(Stored entries)
====

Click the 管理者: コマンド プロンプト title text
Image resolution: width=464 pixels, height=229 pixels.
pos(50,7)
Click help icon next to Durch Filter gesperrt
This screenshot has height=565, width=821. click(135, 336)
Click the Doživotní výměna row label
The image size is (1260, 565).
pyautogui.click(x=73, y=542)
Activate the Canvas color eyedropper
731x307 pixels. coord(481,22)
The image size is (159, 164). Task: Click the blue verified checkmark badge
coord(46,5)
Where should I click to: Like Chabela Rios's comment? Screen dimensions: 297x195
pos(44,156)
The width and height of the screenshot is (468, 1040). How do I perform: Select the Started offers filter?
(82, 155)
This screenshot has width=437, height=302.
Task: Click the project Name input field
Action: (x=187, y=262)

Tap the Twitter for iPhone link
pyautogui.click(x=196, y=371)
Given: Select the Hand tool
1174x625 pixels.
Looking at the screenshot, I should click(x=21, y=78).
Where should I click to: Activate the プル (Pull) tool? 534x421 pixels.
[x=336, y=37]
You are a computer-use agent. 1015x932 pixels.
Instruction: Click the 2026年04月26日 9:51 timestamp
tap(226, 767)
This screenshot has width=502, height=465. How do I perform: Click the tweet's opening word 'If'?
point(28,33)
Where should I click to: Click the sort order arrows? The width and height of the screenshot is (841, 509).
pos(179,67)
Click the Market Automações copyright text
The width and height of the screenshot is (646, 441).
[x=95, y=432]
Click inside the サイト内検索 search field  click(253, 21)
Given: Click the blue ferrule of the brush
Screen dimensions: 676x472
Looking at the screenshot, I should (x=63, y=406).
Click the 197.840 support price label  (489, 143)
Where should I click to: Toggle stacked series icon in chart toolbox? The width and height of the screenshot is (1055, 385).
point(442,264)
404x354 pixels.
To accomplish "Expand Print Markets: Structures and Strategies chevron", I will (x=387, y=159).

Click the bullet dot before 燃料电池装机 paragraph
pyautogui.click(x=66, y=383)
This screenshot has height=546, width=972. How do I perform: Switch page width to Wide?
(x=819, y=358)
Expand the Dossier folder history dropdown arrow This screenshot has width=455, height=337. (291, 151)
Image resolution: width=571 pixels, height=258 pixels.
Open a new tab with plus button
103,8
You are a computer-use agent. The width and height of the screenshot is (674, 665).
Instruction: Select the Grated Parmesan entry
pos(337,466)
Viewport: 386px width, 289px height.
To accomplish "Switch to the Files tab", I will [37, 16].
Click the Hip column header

====

Exercise directions:
Restate the records above word for word.

Exercise solution:
Click the 管理者: コマンド プロンプト title text
Image resolution: width=464 pixels, height=229 pixels.
pos(50,7)
Click help icon next to Durch Filter gesperrt
This screenshot has height=565, width=821. click(135, 336)
Click the Doživotní výměna row label
The image size is (1260, 565).
pyautogui.click(x=73, y=542)
Activate the Canvas color eyedropper
731x307 pixels. coord(481,22)
The image size is (159, 164). Task: Click the blue verified checkmark badge
coord(46,5)
Where should I click to: Like Chabela Rios's comment? Screen dimensions: 297x195
pos(44,156)
The width and height of the screenshot is (468, 1040). How do I perform: Select the Started offers filter?
(82, 155)
This screenshot has width=437, height=302.
Task: Click the project Name input field
Action: (x=187, y=262)

Tap the Twitter for iPhone link
pyautogui.click(x=196, y=371)
Given: Select the Hand tool
1174x625 pixels.
Looking at the screenshot, I should click(x=21, y=78).
Where should I click to: Activate the プル (Pull) tool? 534x421 pixels.
[x=336, y=37]
You are a computer-use agent. 1015x932 pixels.
Instruction: Click the 2026年04月26日 9:51 timestamp
tap(226, 767)
This screenshot has width=502, height=465. How do I perform: Click the tweet's opening word 'If'?
point(28,33)
Where should I click to: Click the sort order arrows? The width and height of the screenshot is (841, 509).
pos(179,67)
Click the Market Automações copyright text
The width and height of the screenshot is (646, 441).
[x=95, y=432]
Click inside the サイト内検索 search field  click(253, 21)
Given: Click the blue ferrule of the brush
Screen dimensions: 676x472
Looking at the screenshot, I should (x=63, y=406).
Click the 197.840 support price label  (489, 143)
Where should I click to: Toggle stacked series icon in chart toolbox? The width and height of the screenshot is (1055, 385).
point(442,264)
404x354 pixels.
To accomplish "Expand Print Markets: Structures and Strategies chevron", I will (x=387, y=159).

Click the bullet dot before 燃料电池装机 paragraph
pyautogui.click(x=66, y=383)
This screenshot has height=546, width=972. How do I perform: Switch page width to Wide?
(x=819, y=358)
Expand the Dossier folder history dropdown arrow This screenshot has width=455, height=337. (291, 151)
Image resolution: width=571 pixels, height=258 pixels.
Open a new tab with plus button
103,8
You are a computer-use agent. The width and height of the screenshot is (674, 665).
Instruction: Select the Grated Parmesan entry
pos(337,466)
Viewport: 386px width, 289px height.
To accomplish "Switch to the Files tab", I will [37, 16].
Click the Hip column header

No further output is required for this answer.